* **Selected passage**:
------------------------------------

1 Introduction

IT management has evolved from a human-centric and labor-intensive activity to a process driven by automation with a few notable exceptions, such as change and service request management. Traditionally performed via ticketing systems, the current process involves several humans coordinating its execution: forming, submitting and analyzing requests, obtaining approvals where needed, assigning work to a subject matter expert, performing the work, updating records, and notifying the original requester upon completion. Although an underlying service management platform enables it, the process is merely facilitating the exchange of messages between human performers. As a result, it still takes a lot of time and involves many people, each with their own and distinct role in the process.

In this article, we present our work on automating change management in a large managed service provider environment. Our work was motivated by the difficulties inherent to the largely manual change management workflow described in the Information Technology Infrastructure Library (ITIL) - a set of detailed best practices for IT Service Management. Not only a multitude of human errors are possible because of the manual nature of the process (choosing the wrong endpoint, misinterpreting the request, getting the wrong approval, miscommunicating), but change requests wait for a long time in a queue to be analyzed, approved, or reviewed by a subject matter expert. So, aside from process automation, we have also aimed to automate various business functions, like approvals, or determining entitlements. We have found out that automation benefits change management in several ways: not only the process is faster, as it bypasses several manual steps and the need for coordination, but it also reduces process complexity (and implicitly risk), and offers predictable outcomes.

2 System Architecture

We have built an automated change management workflow starting from the ITIL specification, aiming to keep ITIL functionality intact, while automating as much of the process as possible. This workflow has a reduced number of personas, and an automation role does all the work in most cases. Humans are only needed to initiate changes, approve changes that are not pre-approved automatically, or perform manual pre- and post-execution where needed. Below, in Sect. 2.1 we describe the building blocks of our automated implementation, and in Sect. 2.2 we illustrate the automated functionality using the AIX memory management use case.

2.1 Automated Functionality

We have identified a set of key components that must be automated to streamline the ITIL change management workflow. These building blocks, and the mapping graph between the ITIL and our Self-Service Delivery (SSD) workflows are presented in Fig. 1, and described in more detail below.

------------------------------------

* **Items**:
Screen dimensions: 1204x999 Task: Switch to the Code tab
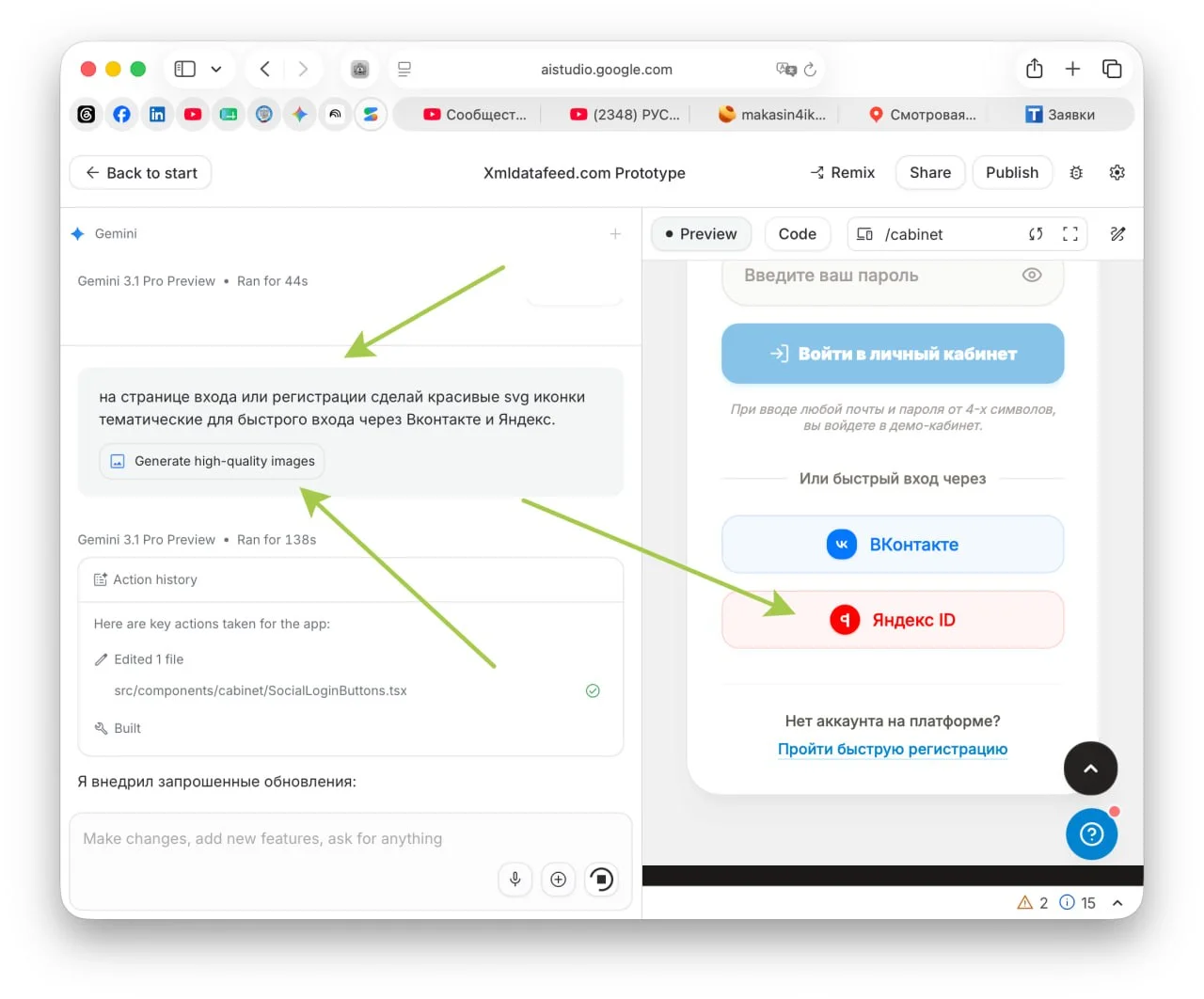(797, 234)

------------------------------------

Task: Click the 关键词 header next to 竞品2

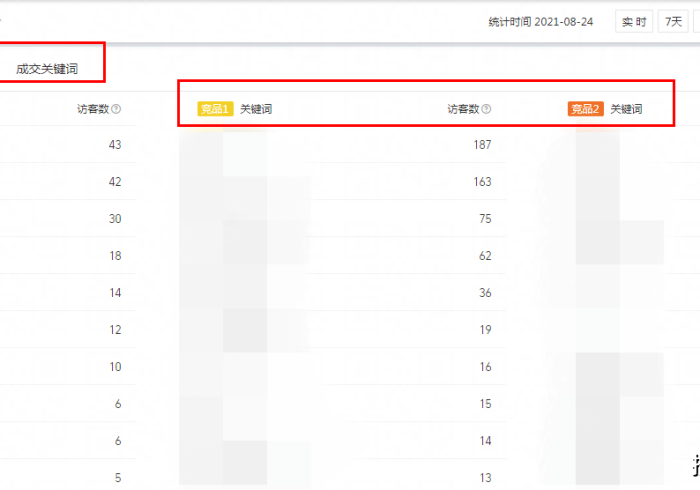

------------------------------------

* **The tasks**:
A – List the human errors that the change management article above gives as possible because of the manual nature of the process.
B – Continue the change management article above, starting after its last sentence.

* **Responses**:
A –
choosing the wrong endpoint
misinterpreting the request
getting the wrong approval
miscommunicating

B –
Fig. 1.
figure 1

ITIL (left) vs. SSD (right) automated change management process.

  1. 1.

    Defining User Entitlements - users are added to groups that give them specific rights to initiate or approve different types of change requests, perform capacity approvals, or manually execute specific operations on the endpoints.

  2. 2.

    Providing an Interface that Validates User Requests - users specify change requests through interfaces, or chat bots that provide structure to the received requests and eliminate ambiguity or request misinterpretation.

  3. 3.

    Retrieving Up-to-date Server State - real-time access to endpoint state provides accurate input for building change requests, and allows to automatically validate the change request outcomes. Scripts discover on each managed node the state of its resources (file systems, memory, CPU, cron jobs, etc.), and store it in a repository. Discovery runs before (to check the current state) and after (to validate the execution result) a change is made to an endpoint.

  4. 4.

    Developing Resource Models and Validators - each managed resource is associated with a software model and a set of validators that check the correctness and the technical feasibility of the change requests for that resource.

  5. 5.

    Defining Business Policies for Pre-approved Requests - business policies allow pre-approving change requests with parameters within acceptable ranges, and limit manual approvals to a handful of special cases. They also eliminate the need to monitor a system after a pre-approved change was made, as the successful execution of such a change guarantees its correctness.

  6. 6.

    Providing Change Window Schedules and Rules - each request type has (in the business policies) a flag that specifies whether it needs a change window, or can be executed immediately. If a change window is needed, the requester can choose one from a list computed using change window schedules and rules, or let the change execute during the next available change window.

  7. 7.

    Generic Business Process Diagram for Change Requests - all change requests, regardless of their type, follow the same business cycle illustrated in Fig. 2. After initiation, requests undergo syntactic, technical feasibility and business policy compliance checks. Requests that pass all the checks are automatically approved. Requests that fail the business policy checks are approved manually. Approved requests are checked for any pre-requisites, and scheduled for execution immediately, or in a change window. After execution, the system takes any post-execution steps, discovers the new endpoint state, and determines whether the change was successful, or needs to be backed out.

2.2 Case Study: Memory Allocation for AIX LPARs

To illustrate how the building blocks described above automate change management, consider memory allocation on AIX Logical Partitions (LPARs) managed by Hardware Management Consoles (HMC). The LPARs and HMCs are the equivalents of Virtual Machines and Hypervisors. LPAR memory specification includes: minimum memory - the smallest amount acceptable to boot and operate with, desired memory - the amount of memory used under normal conditions, and maximum memory - the high watermark that will never be exceeded.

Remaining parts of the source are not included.